*What is asked*:
Pick out each line in the items below that contains the string "button", and copy every such line. Case counts.

*Material*:
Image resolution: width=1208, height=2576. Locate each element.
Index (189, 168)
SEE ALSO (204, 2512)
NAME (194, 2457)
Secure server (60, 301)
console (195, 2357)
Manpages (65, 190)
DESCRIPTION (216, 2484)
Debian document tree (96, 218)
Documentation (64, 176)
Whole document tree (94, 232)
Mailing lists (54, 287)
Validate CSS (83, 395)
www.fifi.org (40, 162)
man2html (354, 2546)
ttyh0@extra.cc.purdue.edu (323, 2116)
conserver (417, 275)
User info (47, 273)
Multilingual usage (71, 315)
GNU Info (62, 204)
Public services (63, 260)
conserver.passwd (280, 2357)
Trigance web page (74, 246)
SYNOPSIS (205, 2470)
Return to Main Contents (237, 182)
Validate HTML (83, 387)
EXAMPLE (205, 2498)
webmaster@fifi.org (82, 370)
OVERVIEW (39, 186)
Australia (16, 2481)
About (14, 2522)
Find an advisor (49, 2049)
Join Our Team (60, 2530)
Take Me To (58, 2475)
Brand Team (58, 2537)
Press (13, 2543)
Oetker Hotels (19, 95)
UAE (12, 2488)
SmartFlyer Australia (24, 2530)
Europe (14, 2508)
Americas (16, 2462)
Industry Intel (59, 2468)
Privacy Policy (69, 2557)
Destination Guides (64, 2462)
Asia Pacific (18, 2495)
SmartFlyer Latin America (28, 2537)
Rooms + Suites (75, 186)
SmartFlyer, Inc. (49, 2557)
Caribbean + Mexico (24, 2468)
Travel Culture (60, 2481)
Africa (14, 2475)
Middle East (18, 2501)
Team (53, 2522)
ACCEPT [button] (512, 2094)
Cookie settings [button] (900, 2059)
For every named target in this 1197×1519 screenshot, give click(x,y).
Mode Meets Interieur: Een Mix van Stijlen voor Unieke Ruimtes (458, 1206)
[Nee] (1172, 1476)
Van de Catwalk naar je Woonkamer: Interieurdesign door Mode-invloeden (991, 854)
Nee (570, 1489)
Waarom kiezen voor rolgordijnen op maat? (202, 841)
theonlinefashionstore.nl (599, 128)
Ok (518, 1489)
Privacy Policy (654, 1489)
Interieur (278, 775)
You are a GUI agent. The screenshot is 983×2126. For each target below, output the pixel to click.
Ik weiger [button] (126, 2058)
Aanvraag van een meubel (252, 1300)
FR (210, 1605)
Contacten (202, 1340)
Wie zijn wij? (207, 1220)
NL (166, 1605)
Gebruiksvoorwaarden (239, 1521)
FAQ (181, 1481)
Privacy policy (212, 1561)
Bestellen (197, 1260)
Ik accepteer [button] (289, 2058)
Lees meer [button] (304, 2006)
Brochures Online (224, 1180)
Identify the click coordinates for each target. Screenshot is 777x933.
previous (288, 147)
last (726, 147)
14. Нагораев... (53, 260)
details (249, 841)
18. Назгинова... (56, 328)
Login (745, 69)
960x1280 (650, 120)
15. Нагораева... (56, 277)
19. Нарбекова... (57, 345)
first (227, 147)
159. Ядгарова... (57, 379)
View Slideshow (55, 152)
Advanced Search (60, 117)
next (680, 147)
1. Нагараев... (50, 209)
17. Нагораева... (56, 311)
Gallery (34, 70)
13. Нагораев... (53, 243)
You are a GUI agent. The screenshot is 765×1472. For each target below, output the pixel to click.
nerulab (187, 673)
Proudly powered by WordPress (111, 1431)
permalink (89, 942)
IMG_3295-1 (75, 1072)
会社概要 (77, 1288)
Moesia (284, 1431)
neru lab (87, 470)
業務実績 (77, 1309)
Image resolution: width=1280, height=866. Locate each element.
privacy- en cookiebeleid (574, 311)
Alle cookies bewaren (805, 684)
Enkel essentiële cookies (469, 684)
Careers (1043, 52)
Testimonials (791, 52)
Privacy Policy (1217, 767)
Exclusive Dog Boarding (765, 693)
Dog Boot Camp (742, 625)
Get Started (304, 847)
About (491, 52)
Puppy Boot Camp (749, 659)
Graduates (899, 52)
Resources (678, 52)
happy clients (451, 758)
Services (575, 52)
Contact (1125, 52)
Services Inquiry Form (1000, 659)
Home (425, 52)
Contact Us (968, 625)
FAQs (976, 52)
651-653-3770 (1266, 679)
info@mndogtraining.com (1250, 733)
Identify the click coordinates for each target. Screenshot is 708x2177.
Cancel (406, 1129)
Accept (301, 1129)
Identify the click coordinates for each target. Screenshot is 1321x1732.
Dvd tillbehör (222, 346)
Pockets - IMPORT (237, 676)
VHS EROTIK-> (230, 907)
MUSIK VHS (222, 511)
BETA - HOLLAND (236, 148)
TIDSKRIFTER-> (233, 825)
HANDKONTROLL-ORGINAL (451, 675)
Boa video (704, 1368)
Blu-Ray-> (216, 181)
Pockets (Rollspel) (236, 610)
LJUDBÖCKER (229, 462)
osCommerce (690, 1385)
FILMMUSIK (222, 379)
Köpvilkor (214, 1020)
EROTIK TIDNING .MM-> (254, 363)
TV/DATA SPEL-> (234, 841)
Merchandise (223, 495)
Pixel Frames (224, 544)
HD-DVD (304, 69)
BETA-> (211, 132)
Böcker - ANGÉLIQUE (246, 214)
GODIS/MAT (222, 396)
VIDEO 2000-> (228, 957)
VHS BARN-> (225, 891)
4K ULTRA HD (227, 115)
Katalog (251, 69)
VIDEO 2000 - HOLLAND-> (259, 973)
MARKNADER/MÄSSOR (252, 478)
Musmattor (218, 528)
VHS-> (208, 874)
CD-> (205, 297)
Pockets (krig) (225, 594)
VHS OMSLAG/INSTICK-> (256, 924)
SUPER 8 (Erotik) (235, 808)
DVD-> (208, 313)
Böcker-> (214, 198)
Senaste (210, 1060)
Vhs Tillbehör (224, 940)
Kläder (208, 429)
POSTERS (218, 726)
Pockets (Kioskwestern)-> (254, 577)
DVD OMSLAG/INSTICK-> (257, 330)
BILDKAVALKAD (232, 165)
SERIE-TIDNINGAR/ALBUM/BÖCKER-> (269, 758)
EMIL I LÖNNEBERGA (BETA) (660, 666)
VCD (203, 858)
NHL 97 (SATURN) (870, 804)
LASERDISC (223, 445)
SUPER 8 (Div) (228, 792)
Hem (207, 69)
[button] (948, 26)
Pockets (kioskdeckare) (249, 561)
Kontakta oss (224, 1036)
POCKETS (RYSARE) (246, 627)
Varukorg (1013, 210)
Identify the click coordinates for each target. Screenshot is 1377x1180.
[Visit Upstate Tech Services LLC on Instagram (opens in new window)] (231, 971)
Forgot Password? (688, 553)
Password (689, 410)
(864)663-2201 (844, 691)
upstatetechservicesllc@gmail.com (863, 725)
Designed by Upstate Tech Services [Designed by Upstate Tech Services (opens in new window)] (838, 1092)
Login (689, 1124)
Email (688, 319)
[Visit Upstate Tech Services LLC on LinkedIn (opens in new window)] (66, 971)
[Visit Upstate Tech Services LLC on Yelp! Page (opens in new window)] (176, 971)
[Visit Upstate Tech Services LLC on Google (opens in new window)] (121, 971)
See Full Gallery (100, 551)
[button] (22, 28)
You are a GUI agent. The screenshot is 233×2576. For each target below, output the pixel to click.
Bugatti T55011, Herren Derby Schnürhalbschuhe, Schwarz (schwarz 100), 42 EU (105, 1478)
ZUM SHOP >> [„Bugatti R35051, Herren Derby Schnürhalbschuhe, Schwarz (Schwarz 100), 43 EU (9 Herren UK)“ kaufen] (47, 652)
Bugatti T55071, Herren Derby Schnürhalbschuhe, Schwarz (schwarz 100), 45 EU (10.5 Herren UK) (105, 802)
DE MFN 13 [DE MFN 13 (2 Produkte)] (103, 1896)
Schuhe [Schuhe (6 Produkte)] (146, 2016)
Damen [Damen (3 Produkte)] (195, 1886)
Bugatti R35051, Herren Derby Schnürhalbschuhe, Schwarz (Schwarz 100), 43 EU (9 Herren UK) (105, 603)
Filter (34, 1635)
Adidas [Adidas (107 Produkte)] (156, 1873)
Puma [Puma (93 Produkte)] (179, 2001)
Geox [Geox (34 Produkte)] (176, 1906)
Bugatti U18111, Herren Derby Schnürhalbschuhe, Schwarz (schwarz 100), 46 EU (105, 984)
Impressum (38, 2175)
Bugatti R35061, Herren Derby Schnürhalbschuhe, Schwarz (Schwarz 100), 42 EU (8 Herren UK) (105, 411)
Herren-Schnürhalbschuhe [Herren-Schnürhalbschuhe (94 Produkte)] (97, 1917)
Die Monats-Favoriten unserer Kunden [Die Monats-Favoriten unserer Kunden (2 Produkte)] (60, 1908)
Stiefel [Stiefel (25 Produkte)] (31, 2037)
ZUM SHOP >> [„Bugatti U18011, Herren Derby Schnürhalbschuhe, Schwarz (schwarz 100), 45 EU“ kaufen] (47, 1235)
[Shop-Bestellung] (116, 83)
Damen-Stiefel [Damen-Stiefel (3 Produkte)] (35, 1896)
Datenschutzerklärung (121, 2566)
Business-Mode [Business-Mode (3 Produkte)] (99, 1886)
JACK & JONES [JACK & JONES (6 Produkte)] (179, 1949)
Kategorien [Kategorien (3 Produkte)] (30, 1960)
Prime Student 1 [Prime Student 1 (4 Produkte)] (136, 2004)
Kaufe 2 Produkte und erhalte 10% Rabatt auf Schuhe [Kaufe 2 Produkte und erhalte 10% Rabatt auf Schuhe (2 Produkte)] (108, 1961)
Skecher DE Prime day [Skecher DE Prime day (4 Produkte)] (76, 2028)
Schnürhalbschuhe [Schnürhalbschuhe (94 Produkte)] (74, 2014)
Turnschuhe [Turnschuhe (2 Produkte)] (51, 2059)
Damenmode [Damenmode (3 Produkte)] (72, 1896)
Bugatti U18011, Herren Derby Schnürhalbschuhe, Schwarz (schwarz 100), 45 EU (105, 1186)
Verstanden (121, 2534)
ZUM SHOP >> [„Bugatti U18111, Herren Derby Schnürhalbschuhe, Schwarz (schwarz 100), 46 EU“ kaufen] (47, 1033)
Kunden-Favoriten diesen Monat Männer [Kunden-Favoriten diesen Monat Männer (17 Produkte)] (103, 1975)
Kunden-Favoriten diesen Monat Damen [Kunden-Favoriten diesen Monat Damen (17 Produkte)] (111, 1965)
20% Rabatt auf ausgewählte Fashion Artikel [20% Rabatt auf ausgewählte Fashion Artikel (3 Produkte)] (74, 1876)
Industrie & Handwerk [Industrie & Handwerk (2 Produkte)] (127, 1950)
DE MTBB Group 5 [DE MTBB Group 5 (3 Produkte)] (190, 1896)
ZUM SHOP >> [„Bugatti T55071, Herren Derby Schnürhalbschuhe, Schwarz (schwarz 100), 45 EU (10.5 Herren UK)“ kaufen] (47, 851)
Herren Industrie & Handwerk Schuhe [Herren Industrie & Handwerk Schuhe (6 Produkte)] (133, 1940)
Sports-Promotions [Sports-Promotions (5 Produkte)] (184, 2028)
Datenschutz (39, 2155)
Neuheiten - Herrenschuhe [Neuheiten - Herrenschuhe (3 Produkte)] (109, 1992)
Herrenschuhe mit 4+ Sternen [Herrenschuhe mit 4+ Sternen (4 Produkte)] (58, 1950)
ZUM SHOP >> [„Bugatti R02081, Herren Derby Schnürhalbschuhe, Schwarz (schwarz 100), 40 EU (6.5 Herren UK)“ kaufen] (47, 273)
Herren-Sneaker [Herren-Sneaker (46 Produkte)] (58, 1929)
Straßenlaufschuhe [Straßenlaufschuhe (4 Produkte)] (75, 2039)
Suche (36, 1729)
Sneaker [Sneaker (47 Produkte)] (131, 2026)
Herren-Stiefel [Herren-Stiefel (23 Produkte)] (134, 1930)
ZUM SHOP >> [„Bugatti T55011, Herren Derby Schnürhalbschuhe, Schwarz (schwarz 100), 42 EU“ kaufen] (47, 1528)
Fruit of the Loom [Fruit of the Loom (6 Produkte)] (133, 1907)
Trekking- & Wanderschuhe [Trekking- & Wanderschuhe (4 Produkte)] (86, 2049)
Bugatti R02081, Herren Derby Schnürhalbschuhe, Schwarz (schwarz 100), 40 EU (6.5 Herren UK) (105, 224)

*Result below*:
ACCEPT [button] (512, 2094)
Cookie settings [button] (900, 2059)
Ik weiger [button] (126, 2058)
Ik accepteer [button] (289, 2058)
Lees meer [button] (304, 2006)
[button] (948, 26)
[button] (22, 28)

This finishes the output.